TEXT UNDER STUDY:
Find your way with wonder chip


Find your way with wonder chip

TECH INNOVATOR: Ms Goh Yiping is the co-founder of start-up Human Network Labs, which developed PixieEngine.

Co-developed by S'porean, new tech allows navigation without Web link.
A NEW technology that will allow mobile-phone users to befriend strangers or check out where the nearest coffee outlet is all without making a call, using GPS or logging on to the Internet has been co-developed by a Singaporean.

Expected to be released worldwide next year, the stick-on chip allows mobile- phone users to use their handsets to "visualise their surrounding environment".

The novel technology, known as PixieEngine, is co-developed by Singaporean technopreneur Goh Yiping.

Ms Goh, 27, co-founder of the Philadelphia and Singapore- based start-up Human Network Labs (HNL), told my paper that besides social networking, other uses of the chip include locating children, navigating your way to the nearest retail outlet, or finding out where you parked your car.

She said: "Though we use social networks such as Facebook, when we meet people (in real life), we can't see any of that information without the help of the Internet.

"Or, when I see a movie poster, I still need to switch on a laptop or use a mobile phone to log on to the Internet to book tickets. I should be able to do that immediately by clicking on the poster (which also has the chip on it)."

That is where PixieEngine comes in, she said.

Unlike other location-based friend-finders and GPS-based maps such as Loopt, Google's Latitude and Maps, PixieEngine does not require GPS, Internet access or mobile-service providers.

Ms Goh said: "This allows users to operate it anywhere and avoid incurring service fees."

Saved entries
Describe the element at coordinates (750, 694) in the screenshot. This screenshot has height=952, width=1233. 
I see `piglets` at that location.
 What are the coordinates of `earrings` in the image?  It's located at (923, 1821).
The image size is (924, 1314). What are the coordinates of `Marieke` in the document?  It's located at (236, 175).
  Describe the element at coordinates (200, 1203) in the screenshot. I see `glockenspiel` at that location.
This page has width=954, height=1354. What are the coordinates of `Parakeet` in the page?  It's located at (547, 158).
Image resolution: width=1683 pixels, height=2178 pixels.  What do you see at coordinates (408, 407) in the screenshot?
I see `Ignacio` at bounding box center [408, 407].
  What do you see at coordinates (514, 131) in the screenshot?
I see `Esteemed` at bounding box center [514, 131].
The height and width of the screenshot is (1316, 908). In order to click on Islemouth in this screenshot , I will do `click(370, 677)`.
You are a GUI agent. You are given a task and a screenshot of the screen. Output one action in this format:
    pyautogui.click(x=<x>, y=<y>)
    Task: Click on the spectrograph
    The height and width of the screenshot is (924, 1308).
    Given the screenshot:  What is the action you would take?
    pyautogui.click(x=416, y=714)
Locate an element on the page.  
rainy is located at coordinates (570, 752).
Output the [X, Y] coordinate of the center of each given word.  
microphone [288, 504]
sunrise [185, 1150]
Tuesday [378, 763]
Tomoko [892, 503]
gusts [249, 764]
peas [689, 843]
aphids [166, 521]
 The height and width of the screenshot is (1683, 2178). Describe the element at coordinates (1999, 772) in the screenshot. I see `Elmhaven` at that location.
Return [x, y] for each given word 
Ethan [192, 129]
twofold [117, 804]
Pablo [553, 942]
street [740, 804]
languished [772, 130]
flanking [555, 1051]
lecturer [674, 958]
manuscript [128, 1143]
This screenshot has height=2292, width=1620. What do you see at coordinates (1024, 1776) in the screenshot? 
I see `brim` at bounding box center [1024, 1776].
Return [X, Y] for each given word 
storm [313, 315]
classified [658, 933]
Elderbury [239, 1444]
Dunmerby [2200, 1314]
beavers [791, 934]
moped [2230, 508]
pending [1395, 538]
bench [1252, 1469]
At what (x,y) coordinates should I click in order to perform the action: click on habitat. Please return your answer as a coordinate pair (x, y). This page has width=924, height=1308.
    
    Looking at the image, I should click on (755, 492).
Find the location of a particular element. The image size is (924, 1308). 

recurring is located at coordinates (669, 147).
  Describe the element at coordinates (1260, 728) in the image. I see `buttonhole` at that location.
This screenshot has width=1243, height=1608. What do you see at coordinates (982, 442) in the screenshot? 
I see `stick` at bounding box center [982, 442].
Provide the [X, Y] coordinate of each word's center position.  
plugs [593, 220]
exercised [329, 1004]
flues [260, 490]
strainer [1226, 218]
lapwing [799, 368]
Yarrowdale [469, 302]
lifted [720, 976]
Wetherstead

BRIEF A:
According to the PixieEngine chip article, what is the name of the start-up that Ms Goh Yiping co-founded?
BRIEF B:
List every use of the chip, other than social networking, that Ms Goh names in the PixieEngine article.
BRIEF C:
Proceed with the PixieEngine chip article from the point where it stops.

RESPONSE A:
Human Network Labs (HNL).

RESPONSE B:
Locating children; navigating your way to the nearest retail outlet; finding out where you parked your car.

RESPONSE C:
The device, whose patent is still pending, can be used on Bluetooth-enabled mobile phones and has an indoor and outdoor range of around 50m and 200m respectively. It can differentiate between users as close as 1m apart, making it highly accurate, added Ms Goh.

She said HNL has yet to determine the price of the service but added that it would be affordable to "most of the consumer market".

"We provide a service different from that of GPS, which can't help you find your keys with high accuracy or know who the people in the room are," she added.

Pilot programmes are already in the works, involving organisations such as Friendster, Singapore Management University and local-welfare groups, which can use the chip to help the visually impaired navigate. The organisations can also use it to locate dementia patients.

National University of Singapore assistant professor Denisa Kera of the communications and new-media department said that such innovations open up new ways of interacting with "familiar strangers".

She said: "With an element of serendipity, we are increasingly able to connect and forge new relationships with people."